Чья-то мохнатая лапа стала срывать звезды с небосклона, хохотала, чавкала за горизонтом, а затем плевалась огрызками и хрипела. Даже, месяц дернулся в петле. Небо чернело, а на местах, где были звезды, остались дыры, открытые раны, из которых текла синяя кровь. На миг показалось, финал, рыдайте реквием, глотайте слезы. Казалось, на миг, если бы не утро.
Бовь, по-видимому, встал раньше всех. Но разве он ложился спать? Этой ночью голоса внутри него как будто сговорились. Но если бы они только балясничали, а то скребутся как кошки, а месяц, и себе, скулит в такт. Бовь, уже выглянул из окна, чтобы выругать скулящего подхалима. Но месяц такое отколол, что Бовь проглотил папиросу, которая едва лишь стала приводить его в чувство. Месяц, вывалив свой язык, качался в петле. Слезы не просились, а просто потекли из глаз, из носа, даже голоса внутри притихли. Что-то случилось! Иначе, какого черта седое светило такое выкинуло? Небо заливало его сожалением своего тела, зализывая раны, до тех пор, пока на скалу не стало карабкаться расцветающее солнце. Последнее движение языка, последнее дыхание, и месяца уже нет. Небо распахнуло объятия, чтобы согреть свою могилу боли солнцем. Бовь натянул носки, завернулся в утро и выбежал на улицу. Никого. Только ветер забавляется с листьями, вырванными из черновиков дней. Списанные, прожитые. А сегодняшние? Неужели этот еще свежий листок среди других, который светится, и является тем шансом, за который нужно ухватиться в настоящий момент, прямехонько в настоящий момент и изменить, наконец, свою, отображенную в лужах осени, жизнь?
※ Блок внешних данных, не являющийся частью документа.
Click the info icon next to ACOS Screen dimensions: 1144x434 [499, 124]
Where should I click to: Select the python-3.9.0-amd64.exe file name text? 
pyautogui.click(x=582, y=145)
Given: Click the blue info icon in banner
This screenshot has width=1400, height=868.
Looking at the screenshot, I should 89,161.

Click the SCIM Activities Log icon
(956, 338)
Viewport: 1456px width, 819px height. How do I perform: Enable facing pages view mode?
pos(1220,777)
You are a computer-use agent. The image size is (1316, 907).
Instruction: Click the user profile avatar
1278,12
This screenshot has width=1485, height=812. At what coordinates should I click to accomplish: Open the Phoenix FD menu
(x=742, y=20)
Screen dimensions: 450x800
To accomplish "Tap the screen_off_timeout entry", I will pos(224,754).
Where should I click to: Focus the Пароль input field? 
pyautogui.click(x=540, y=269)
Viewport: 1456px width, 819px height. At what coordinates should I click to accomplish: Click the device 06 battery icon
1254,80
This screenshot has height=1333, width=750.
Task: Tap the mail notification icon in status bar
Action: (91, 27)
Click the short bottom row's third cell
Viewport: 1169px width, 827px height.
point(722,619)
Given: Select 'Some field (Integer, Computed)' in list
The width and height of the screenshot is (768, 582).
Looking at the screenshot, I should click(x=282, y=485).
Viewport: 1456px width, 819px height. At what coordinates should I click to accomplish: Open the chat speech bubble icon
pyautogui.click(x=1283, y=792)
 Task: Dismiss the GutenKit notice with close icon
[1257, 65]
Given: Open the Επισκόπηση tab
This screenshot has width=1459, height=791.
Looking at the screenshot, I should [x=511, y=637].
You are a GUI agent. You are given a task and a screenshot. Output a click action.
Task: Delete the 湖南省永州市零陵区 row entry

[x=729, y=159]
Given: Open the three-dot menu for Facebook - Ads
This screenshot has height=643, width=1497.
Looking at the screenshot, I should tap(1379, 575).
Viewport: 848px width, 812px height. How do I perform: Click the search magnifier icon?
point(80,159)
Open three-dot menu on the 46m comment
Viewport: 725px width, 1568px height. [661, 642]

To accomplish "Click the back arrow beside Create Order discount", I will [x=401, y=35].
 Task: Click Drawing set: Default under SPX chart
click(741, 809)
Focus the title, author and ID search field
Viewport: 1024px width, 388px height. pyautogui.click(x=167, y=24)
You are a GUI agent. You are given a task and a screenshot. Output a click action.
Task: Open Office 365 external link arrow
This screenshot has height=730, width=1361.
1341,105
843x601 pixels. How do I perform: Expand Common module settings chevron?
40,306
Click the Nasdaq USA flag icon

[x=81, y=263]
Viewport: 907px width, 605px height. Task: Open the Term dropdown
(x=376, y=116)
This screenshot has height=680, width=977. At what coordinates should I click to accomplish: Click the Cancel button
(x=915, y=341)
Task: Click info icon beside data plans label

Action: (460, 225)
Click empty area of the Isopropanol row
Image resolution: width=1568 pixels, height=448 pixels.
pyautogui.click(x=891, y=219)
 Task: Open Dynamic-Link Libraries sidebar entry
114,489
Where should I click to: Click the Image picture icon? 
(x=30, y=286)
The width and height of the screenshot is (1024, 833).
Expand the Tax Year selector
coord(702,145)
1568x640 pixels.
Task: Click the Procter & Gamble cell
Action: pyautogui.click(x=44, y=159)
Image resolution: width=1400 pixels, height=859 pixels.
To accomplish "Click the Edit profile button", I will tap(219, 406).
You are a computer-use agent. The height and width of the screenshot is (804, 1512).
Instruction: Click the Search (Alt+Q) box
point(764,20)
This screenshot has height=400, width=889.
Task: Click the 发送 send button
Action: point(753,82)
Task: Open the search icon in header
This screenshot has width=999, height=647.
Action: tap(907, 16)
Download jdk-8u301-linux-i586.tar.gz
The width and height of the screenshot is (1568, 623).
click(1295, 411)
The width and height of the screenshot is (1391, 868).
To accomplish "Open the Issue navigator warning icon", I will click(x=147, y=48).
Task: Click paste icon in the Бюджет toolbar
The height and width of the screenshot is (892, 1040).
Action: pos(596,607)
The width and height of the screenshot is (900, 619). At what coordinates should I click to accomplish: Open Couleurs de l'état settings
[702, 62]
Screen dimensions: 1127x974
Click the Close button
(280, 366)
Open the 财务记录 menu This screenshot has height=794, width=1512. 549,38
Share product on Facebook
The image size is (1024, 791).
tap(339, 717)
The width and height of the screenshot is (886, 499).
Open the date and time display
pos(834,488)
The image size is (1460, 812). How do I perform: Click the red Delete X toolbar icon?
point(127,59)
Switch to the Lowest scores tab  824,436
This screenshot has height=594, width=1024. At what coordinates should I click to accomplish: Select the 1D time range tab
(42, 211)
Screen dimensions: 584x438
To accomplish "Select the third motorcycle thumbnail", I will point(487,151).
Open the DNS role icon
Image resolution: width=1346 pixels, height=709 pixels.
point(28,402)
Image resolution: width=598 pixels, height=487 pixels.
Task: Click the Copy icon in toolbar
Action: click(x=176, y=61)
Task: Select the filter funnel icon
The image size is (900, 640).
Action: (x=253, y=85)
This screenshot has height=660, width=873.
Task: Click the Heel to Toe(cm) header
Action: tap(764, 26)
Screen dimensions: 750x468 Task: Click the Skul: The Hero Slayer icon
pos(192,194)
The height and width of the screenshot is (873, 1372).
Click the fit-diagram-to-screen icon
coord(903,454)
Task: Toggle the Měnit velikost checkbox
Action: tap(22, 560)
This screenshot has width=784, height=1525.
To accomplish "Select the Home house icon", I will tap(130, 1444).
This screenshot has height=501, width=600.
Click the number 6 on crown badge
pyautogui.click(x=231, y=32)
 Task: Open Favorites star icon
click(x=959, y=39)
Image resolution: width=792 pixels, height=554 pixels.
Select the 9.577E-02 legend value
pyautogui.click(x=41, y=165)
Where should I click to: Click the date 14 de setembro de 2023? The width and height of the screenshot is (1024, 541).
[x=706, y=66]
Бовь попробовал словить тот листок, но ветер оказался ловчее, и вырвал его из раскрытых ладоней растяпы. Что-то толкнуло Бовь, заставило двинуться с места. Даже сердце, которое, по-видимому, только то и делало, что отлеживалось в груди, время, от времени давая о себе знать слабеньким вздрагиванием, в настоящий момент забилось и влюбилось в жизнь за пределами тела. Горемычный Бовь, который и сам, собственно, никогда и никуда не спешил, в настоящий момент бежал, как жираф из зоопарка. Падал, сдирая колени и ладони, разбивая физиономию собственного достоинства, пусть у нее волосы на лбу повырастают, поднимался и упрямо бежал дальше.
Когда прошлое осталось за горизонтом, а солнце было так близко, что слепило глаза, Бовь остановился. Под солнцем, завернутая в нищую действительность, лежала Лю. Но даже здесь, около самого солнца ей было почему-то холодно. Вздрагивает. Такая маленькая, смешная, еще совсем ребенок. Бовь стоял и любовался ею. Так проходила вечность. До тех пор, пока он не устал и не упал, прислонившись к Лю. И где он был раньше? Настоящий, неловкий, стыдливый и теплый. Даже солнце подвинулось. И правильно сделало, потому что ничего так не греет, как любовь. Ну, разве что еще стакан какао и теплая ванна. Блин, зима, ну нужно же тебе было прийти именно на хеппи-энде?..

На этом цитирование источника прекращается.